What you should do: The full listing, reproduced exactly, is what the response must contain.

*** Block opens ***

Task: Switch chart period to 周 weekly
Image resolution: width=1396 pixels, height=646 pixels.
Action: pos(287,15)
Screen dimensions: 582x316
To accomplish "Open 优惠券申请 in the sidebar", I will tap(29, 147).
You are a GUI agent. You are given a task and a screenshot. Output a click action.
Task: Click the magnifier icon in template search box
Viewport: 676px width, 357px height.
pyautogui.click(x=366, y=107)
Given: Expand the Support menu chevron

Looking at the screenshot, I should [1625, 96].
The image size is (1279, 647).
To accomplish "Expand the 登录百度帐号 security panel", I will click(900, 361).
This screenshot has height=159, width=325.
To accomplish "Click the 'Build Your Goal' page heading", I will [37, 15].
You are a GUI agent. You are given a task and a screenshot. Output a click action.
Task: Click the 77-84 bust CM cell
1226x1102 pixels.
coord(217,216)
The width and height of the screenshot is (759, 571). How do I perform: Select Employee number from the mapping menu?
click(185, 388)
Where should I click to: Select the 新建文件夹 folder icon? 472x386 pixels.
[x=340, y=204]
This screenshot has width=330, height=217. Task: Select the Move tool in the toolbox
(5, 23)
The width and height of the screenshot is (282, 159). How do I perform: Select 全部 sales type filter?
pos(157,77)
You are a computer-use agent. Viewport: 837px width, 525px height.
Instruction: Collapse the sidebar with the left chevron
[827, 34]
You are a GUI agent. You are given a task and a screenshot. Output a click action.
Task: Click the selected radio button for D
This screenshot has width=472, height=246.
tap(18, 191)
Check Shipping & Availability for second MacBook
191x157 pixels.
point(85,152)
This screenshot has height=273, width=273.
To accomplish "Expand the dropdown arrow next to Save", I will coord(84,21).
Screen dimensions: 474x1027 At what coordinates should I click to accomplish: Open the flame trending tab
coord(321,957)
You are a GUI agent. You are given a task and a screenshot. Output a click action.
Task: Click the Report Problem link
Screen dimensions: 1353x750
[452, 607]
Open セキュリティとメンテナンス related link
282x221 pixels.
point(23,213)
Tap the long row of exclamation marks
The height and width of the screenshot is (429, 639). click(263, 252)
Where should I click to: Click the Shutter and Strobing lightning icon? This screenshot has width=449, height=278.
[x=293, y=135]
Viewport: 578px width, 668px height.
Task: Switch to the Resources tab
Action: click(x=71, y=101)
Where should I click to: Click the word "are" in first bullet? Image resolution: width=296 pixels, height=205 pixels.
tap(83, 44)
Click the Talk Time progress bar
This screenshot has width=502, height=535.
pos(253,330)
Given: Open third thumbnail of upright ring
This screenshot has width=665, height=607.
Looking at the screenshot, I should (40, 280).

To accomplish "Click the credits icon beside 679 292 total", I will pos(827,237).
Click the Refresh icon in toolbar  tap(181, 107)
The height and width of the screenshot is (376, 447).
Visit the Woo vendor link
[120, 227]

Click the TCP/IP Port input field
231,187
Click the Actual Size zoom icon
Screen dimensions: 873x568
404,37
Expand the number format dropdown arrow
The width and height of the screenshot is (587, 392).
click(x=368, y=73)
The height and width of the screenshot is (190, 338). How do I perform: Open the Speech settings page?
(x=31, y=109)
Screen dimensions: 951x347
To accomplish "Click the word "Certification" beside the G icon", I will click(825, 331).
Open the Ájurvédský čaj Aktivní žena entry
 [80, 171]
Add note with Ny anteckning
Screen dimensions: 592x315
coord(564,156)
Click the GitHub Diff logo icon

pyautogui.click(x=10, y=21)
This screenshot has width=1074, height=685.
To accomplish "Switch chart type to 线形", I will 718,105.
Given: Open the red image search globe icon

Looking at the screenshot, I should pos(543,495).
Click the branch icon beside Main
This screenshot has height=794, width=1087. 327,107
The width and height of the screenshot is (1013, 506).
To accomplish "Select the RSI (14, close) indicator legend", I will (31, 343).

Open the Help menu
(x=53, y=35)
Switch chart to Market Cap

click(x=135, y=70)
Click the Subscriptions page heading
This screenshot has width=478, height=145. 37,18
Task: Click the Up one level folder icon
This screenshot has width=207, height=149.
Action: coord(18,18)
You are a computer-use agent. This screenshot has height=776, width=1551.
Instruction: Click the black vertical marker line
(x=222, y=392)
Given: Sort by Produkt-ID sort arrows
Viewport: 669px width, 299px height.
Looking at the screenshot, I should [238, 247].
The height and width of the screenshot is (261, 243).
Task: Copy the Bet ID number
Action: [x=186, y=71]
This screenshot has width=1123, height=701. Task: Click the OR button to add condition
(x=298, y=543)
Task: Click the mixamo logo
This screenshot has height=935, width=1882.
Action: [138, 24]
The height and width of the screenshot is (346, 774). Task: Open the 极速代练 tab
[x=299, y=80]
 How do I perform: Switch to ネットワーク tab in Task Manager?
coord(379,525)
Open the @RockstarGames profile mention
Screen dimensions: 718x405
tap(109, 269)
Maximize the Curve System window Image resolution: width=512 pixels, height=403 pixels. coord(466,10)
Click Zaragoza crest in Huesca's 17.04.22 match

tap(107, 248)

*** Block closes ***

Task answer:
Task: Switch chart period to 周 weekly
Image resolution: width=1396 pixels, height=646 pixels.
Action: pos(287,15)
Screen dimensions: 582x316
To accomplish "Open 优惠券申请 in the sidebar", I will tap(29, 147).
You are a GUI agent. You are given a task and a screenshot. Output a click action.
Task: Click the magnifier icon in template search box
Viewport: 676px width, 357px height.
pyautogui.click(x=366, y=107)
Given: Expand the Support menu chevron

Looking at the screenshot, I should [1625, 96].
The image size is (1279, 647).
To accomplish "Expand the 登录百度帐号 security panel", I will click(900, 361).
This screenshot has height=159, width=325.
To accomplish "Click the 'Build Your Goal' page heading", I will [37, 15].
You are a GUI agent. You are given a task and a screenshot. Output a click action.
Task: Click the 77-84 bust CM cell
1226x1102 pixels.
coord(217,216)
The width and height of the screenshot is (759, 571). How do I perform: Select Employee number from the mapping menu?
click(185, 388)
Where should I click to: Select the 新建文件夹 folder icon? 472x386 pixels.
[x=340, y=204]
This screenshot has width=330, height=217. Task: Select the Move tool in the toolbox
(5, 23)
The width and height of the screenshot is (282, 159). How do I perform: Select 全部 sales type filter?
pos(157,77)
You are a computer-use agent. Viewport: 837px width, 525px height.
Instruction: Collapse the sidebar with the left chevron
[827, 34]
You are a GUI agent. You are given a task and a screenshot. Output a click action.
Task: Click the selected radio button for D
This screenshot has width=472, height=246.
tap(18, 191)
Check Shipping & Availability for second MacBook
191x157 pixels.
point(85,152)
This screenshot has height=273, width=273.
To accomplish "Expand the dropdown arrow next to Save", I will coord(84,21).
Screen dimensions: 474x1027 At what coordinates should I click to accomplish: Open the flame trending tab
coord(321,957)
You are a GUI agent. You are given a task and a screenshot. Output a click action.
Task: Click the Report Problem link
Screen dimensions: 1353x750
[452, 607]
Open セキュリティとメンテナンス related link
282x221 pixels.
point(23,213)
Tap the long row of exclamation marks
The height and width of the screenshot is (429, 639). click(263, 252)
Where should I click to: Click the Shutter and Strobing lightning icon? This screenshot has width=449, height=278.
[x=293, y=135]
Viewport: 578px width, 668px height.
Task: Switch to the Resources tab
Action: click(x=71, y=101)
Where should I click to: Click the word "are" in first bullet? Image resolution: width=296 pixels, height=205 pixels.
tap(83, 44)
Click the Talk Time progress bar
This screenshot has width=502, height=535.
pos(253,330)
Given: Open third thumbnail of upright ring
This screenshot has width=665, height=607.
Looking at the screenshot, I should (40, 280).

To accomplish "Click the credits icon beside 679 292 total", I will pos(827,237).
Click the Refresh icon in toolbar  tap(181, 107)
The height and width of the screenshot is (376, 447).
Visit the Woo vendor link
[120, 227]

Click the TCP/IP Port input field
231,187
Click the Actual Size zoom icon
Screen dimensions: 873x568
404,37
Expand the number format dropdown arrow
The width and height of the screenshot is (587, 392).
click(x=368, y=73)
The height and width of the screenshot is (190, 338). How do I perform: Open the Speech settings page?
(x=31, y=109)
Screen dimensions: 951x347
To accomplish "Click the word "Certification" beside the G icon", I will click(825, 331).
Open the Ájurvédský čaj Aktivní žena entry
 [80, 171]
Add note with Ny anteckning
Screen dimensions: 592x315
coord(564,156)
Click the GitHub Diff logo icon

pyautogui.click(x=10, y=21)
This screenshot has width=1074, height=685.
To accomplish "Switch chart type to 线形", I will 718,105.
Given: Open the red image search globe icon

Looking at the screenshot, I should pos(543,495).
Click the branch icon beside Main
This screenshot has height=794, width=1087. 327,107
The width and height of the screenshot is (1013, 506).
To accomplish "Select the RSI (14, close) indicator legend", I will (31, 343).

Open the Help menu
(x=53, y=35)
Switch chart to Market Cap

click(x=135, y=70)
Click the Subscriptions page heading
This screenshot has width=478, height=145. 37,18
Task: Click the Up one level folder icon
This screenshot has width=207, height=149.
Action: coord(18,18)
You are a computer-use agent. This screenshot has height=776, width=1551.
Instruction: Click the black vertical marker line
(x=222, y=392)
Given: Sort by Produkt-ID sort arrows
Viewport: 669px width, 299px height.
Looking at the screenshot, I should [238, 247].
The height and width of the screenshot is (261, 243).
Task: Copy the Bet ID number
Action: [x=186, y=71]
This screenshot has width=1123, height=701. Task: Click the OR button to add condition
(x=298, y=543)
Task: Click the mixamo logo
This screenshot has height=935, width=1882.
Action: [138, 24]
The height and width of the screenshot is (346, 774). Task: Open the 极速代练 tab
[x=299, y=80]
 How do I perform: Switch to ネットワーク tab in Task Manager?
coord(379,525)
Open the @RockstarGames profile mention
Screen dimensions: 718x405
tap(109, 269)
Maximize the Curve System window Image resolution: width=512 pixels, height=403 pixels. coord(466,10)
Click Zaragoza crest in Huesca's 17.04.22 match

tap(107, 248)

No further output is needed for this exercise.